Fisher Hill parents sign petition of “no confidence” 

Published: 12/19/2018 12:28:59 PM
Modified: 12/19/2018 12:29:07 PM


Staff Writer

ORANGE — Educators are still searching for solutions to the recent turmoil at Fisher Hill Elementary school after a brainstorming session at Monday night’s School Committee meeting and a petition of “no confidence” started by a group of concerned parents.

“I hope what we do tonight brings back a sense of integrity and trust,” said School Committee chair Stephanie Conrod at Monday night’s meeting. “We sound like terrible people. We’re not terrible people. We’re just in a crisis.”

At the meeting Orange Superintendent Tari Thomas initiated a brainstorming session to gather ideas about what can be done to remedy the disorderly and dangerous school environment at Fisher Hill. Among the solutions discussed were better communication with parents, more staff and more training. 

“We definitely got to be moving forward,” Thomas said. “We’re moving forward already.”

First grade teacher Kelly Therrien said at the meeting that this year she has had to evacuate her classroom about 30 times. Based on what is read in the newspapers, Conrod said she fears others get the impression that the school is like a “Lord of the Flies environment.”

The group will meet again on Jan. 3 to talk about short and long-term solutions. The next full School Committee meeting will be on Jan. 14, one week after state legislators visit to talk about Chapter 70 funding formulas and the challenges they pose for rural communities.

A group known as the Concerned Parents of Fisher Hill Students started an online petition taking aim at the Orange superintendent and accusing her of inaction. As of Tuesday morning 413 people had signed the petition of “no confidence” in the Orange superintendent. Other staff members have endorsed a letter of support for the principal.

**Data listing:**
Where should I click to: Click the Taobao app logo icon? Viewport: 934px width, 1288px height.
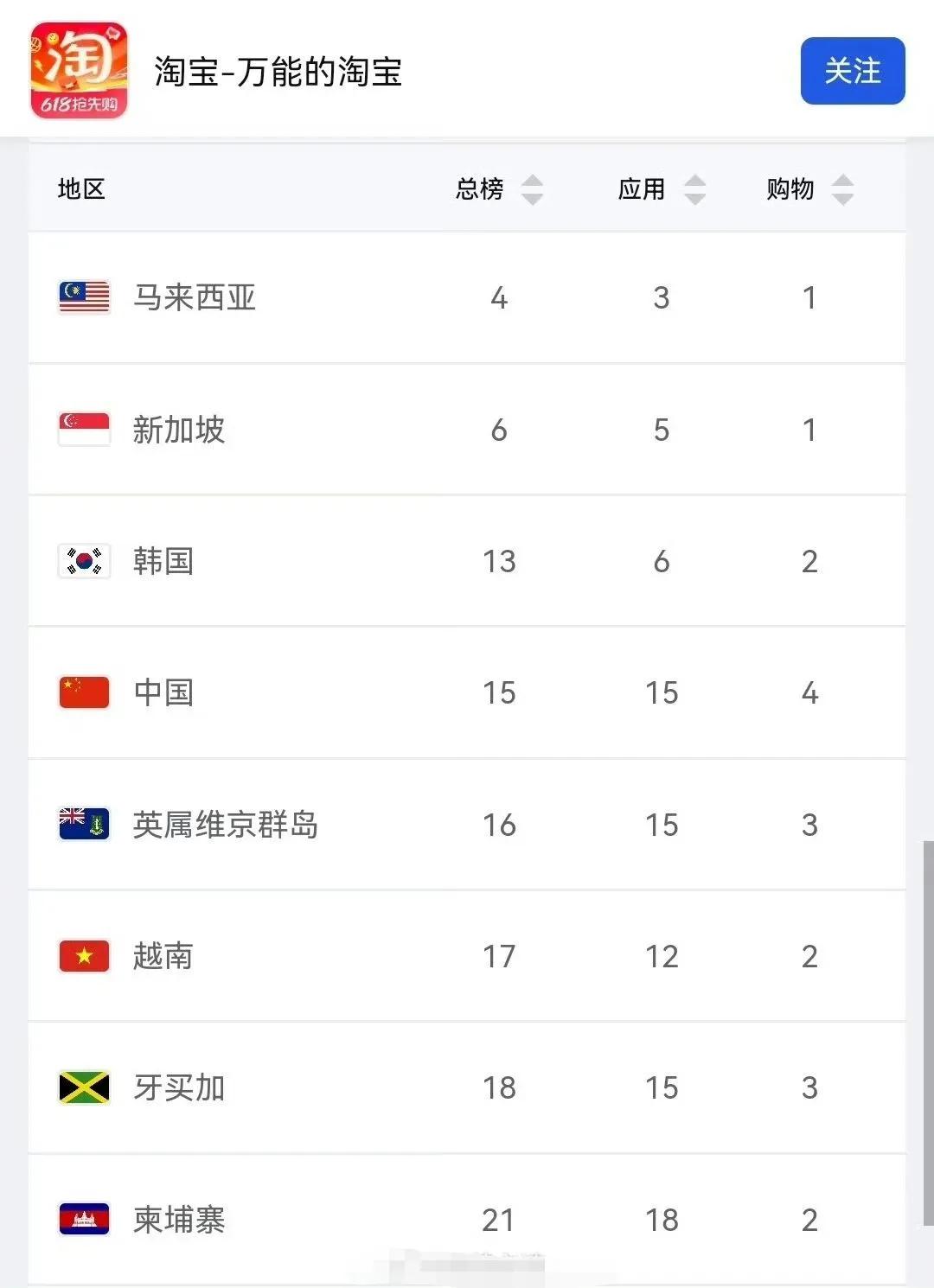[79, 70]
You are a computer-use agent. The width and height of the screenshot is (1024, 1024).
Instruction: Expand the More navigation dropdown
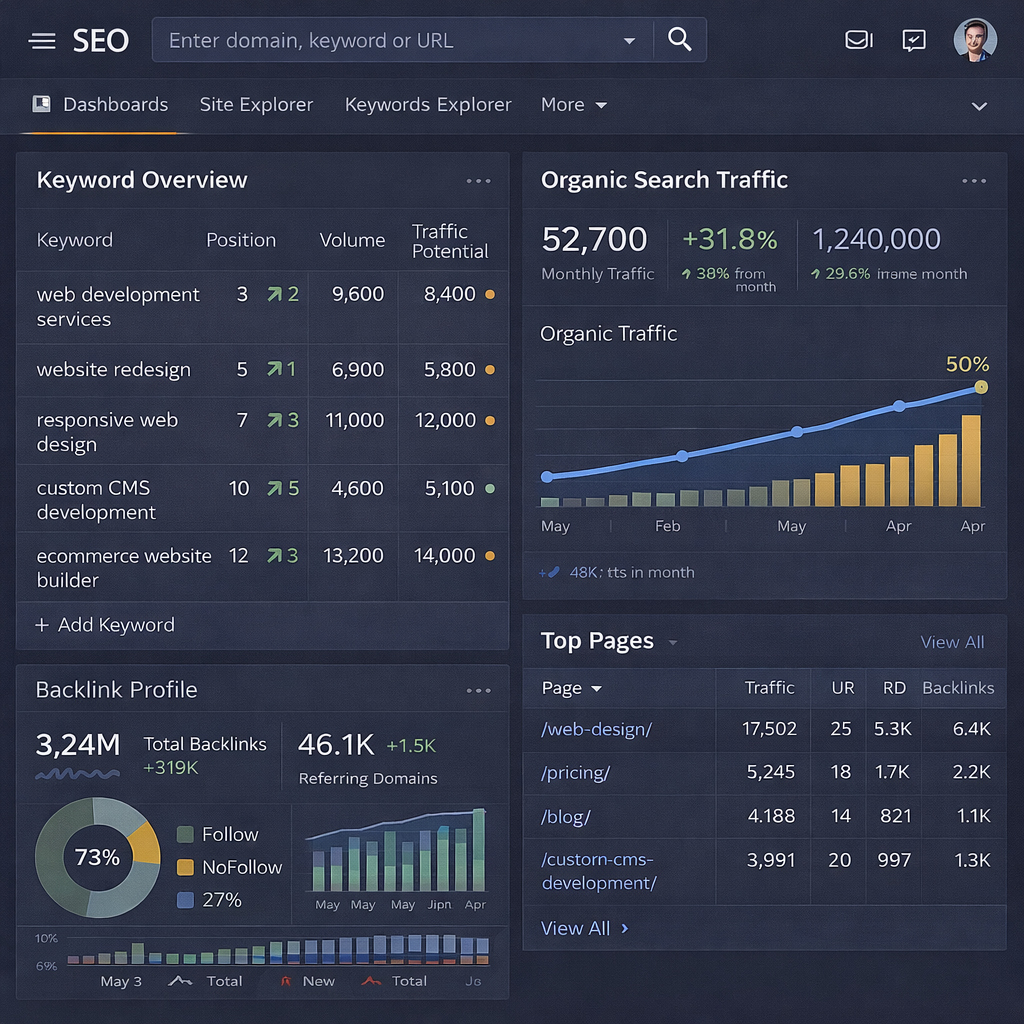574,105
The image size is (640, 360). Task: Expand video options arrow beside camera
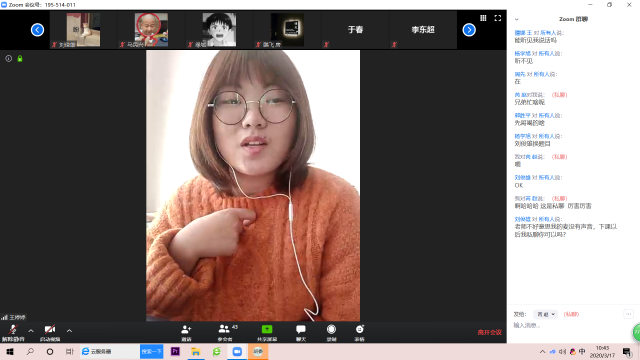[x=69, y=331]
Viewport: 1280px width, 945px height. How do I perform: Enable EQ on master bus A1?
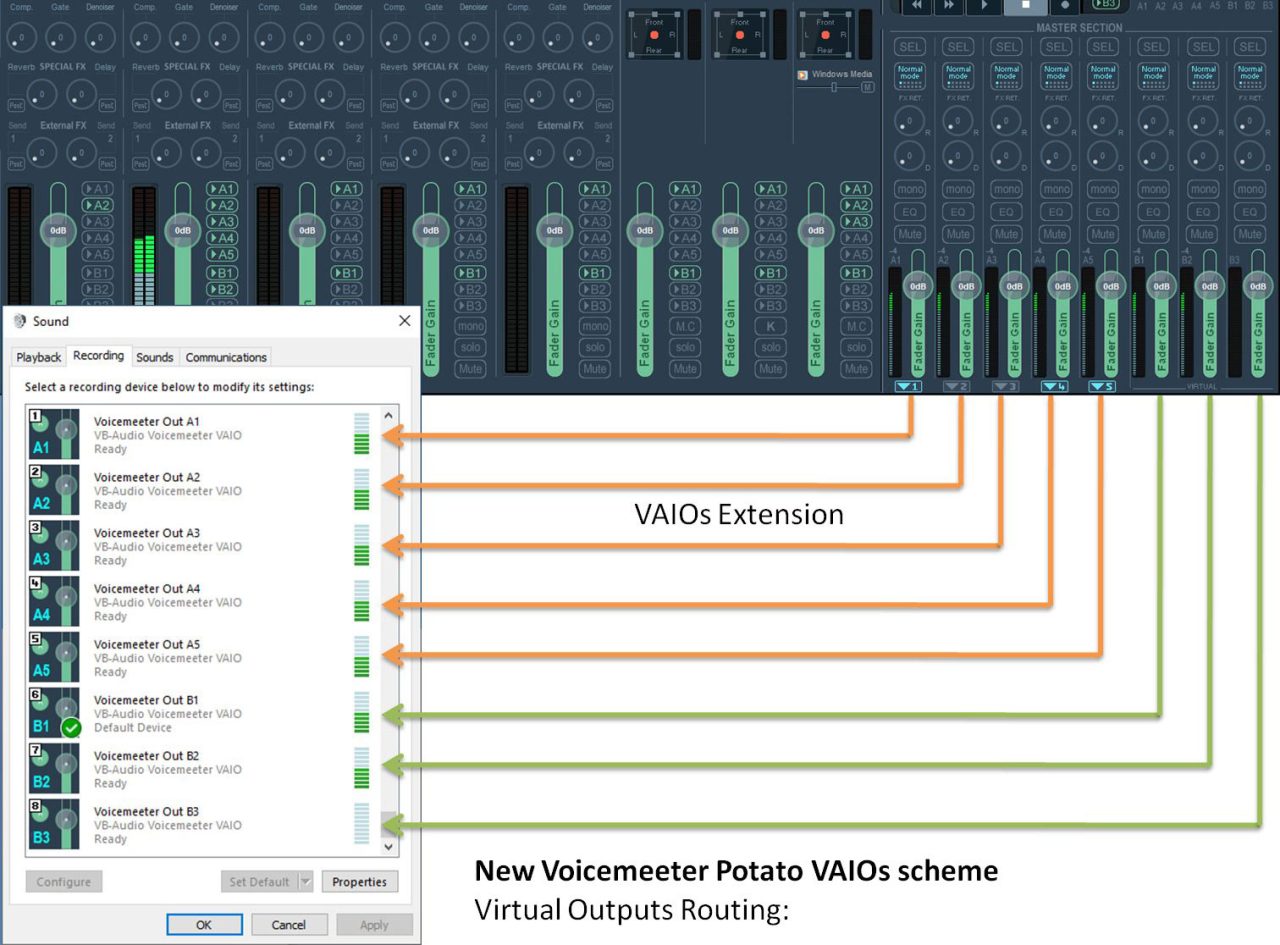click(x=909, y=211)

**Exercise tasks:**
**1)** In the Fisher Hill article, how many people had signed the "no confidence" petition as of Tuesday morning?
**2)** Please output everything in the Fisher Hill article from "Fisher Hill parents" down to "of concerned parents.", word for word.

**Numbered responses:**
**1)** 413 people had signed it.

**2)**
Fisher Hill parents sign petition of “no confidence” 

Published: 12/19/2018 12:28:59 PM
Modified: 12/19/2018 12:29:07 PM


Staff Writer

ORANGE — Educators are still searching for solutions to the recent turmoil at Fisher Hill Elementary school after a brainstorming session at Monday night’s School Committee meeting and a petition of “no confidence” started by a group of concerned parents.